*What to work on*
Please check every line of the listing for "agent" and copy each line where it is found.

*The data*
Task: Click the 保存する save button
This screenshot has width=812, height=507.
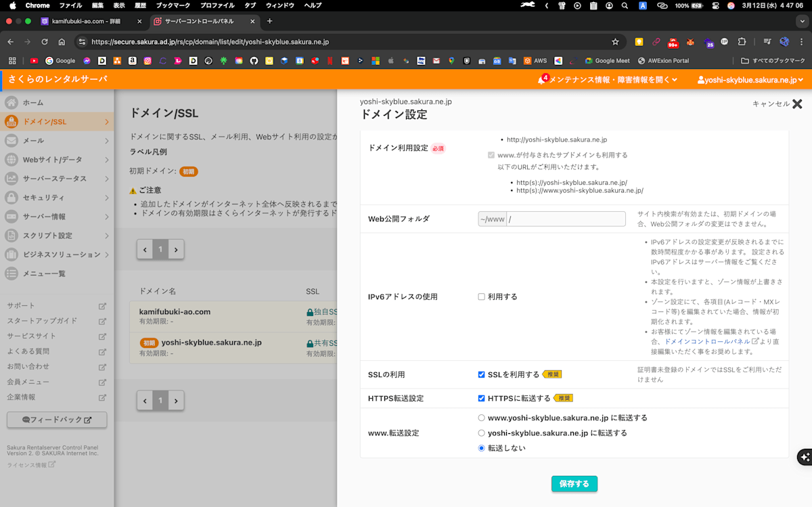Action: point(574,483)
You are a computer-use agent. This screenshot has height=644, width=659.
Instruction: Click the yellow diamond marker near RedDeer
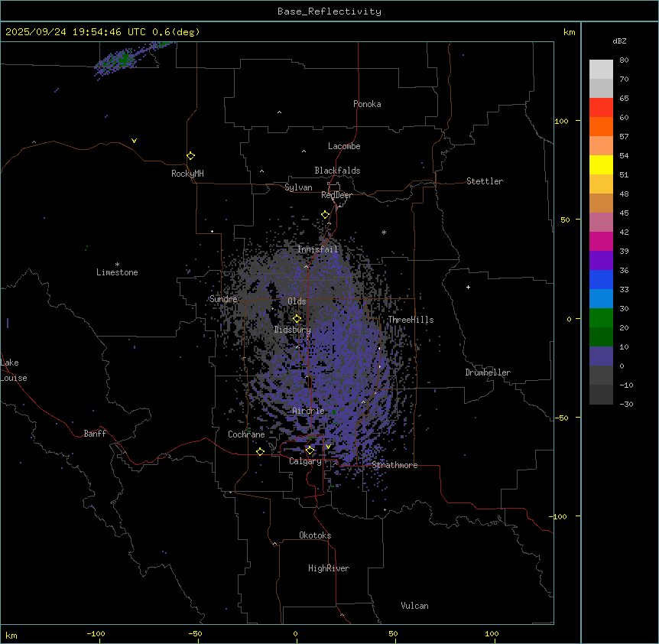(x=325, y=215)
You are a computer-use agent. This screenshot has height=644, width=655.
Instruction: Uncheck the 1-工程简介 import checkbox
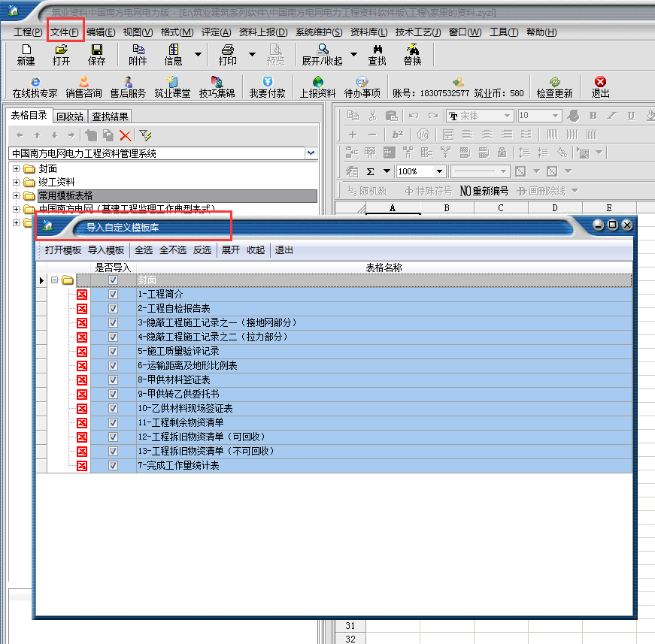(114, 295)

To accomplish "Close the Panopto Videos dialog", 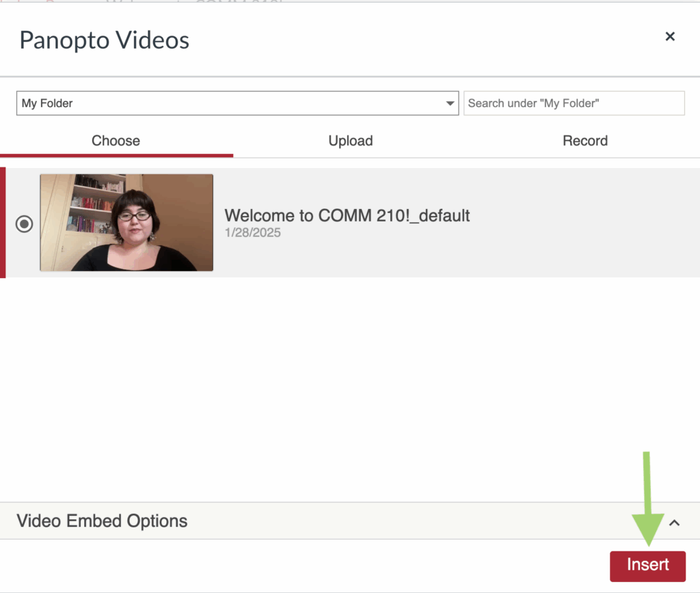I will pos(670,37).
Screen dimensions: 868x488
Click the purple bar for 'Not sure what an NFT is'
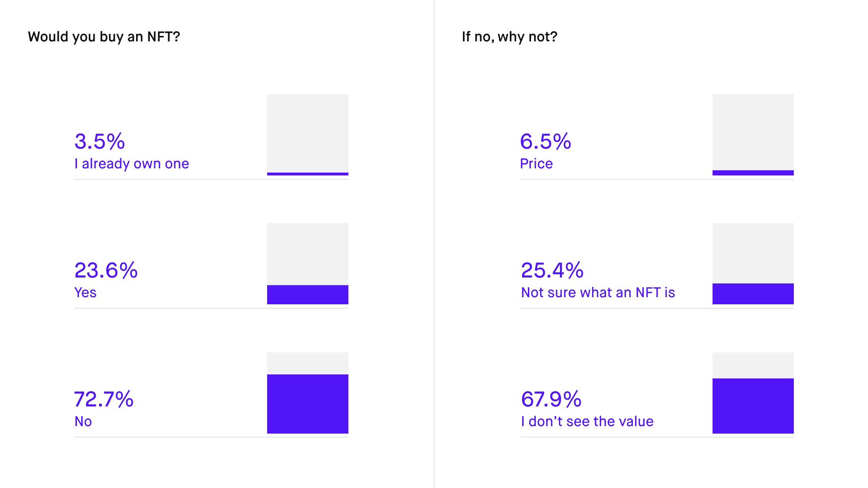coord(753,294)
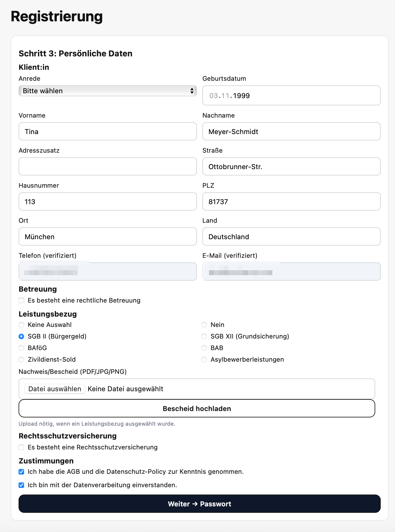This screenshot has height=532, width=395.
Task: Click the Nachname input field
Action: coord(291,132)
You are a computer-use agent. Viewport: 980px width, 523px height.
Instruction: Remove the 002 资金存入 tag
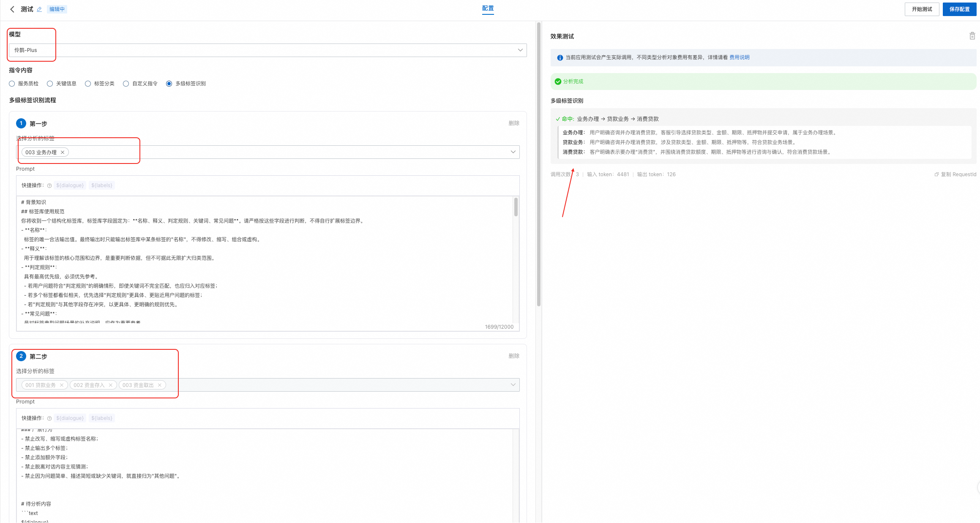[x=111, y=385]
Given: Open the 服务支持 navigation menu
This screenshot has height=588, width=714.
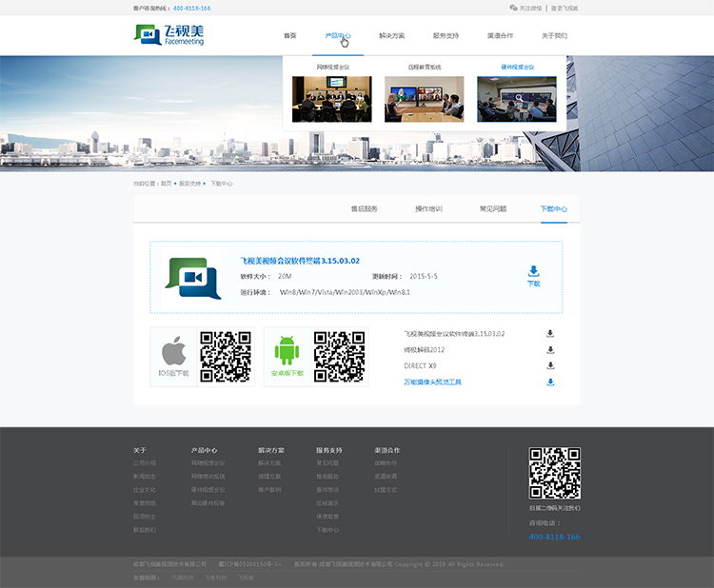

*Solution*
You are a computer-use agent. This screenshot has height=644, width=659.
You are a computer-use agent. This screenshot has height=644, width=655.
You are a computer-use agent. Viewport: 980px width, 523px height.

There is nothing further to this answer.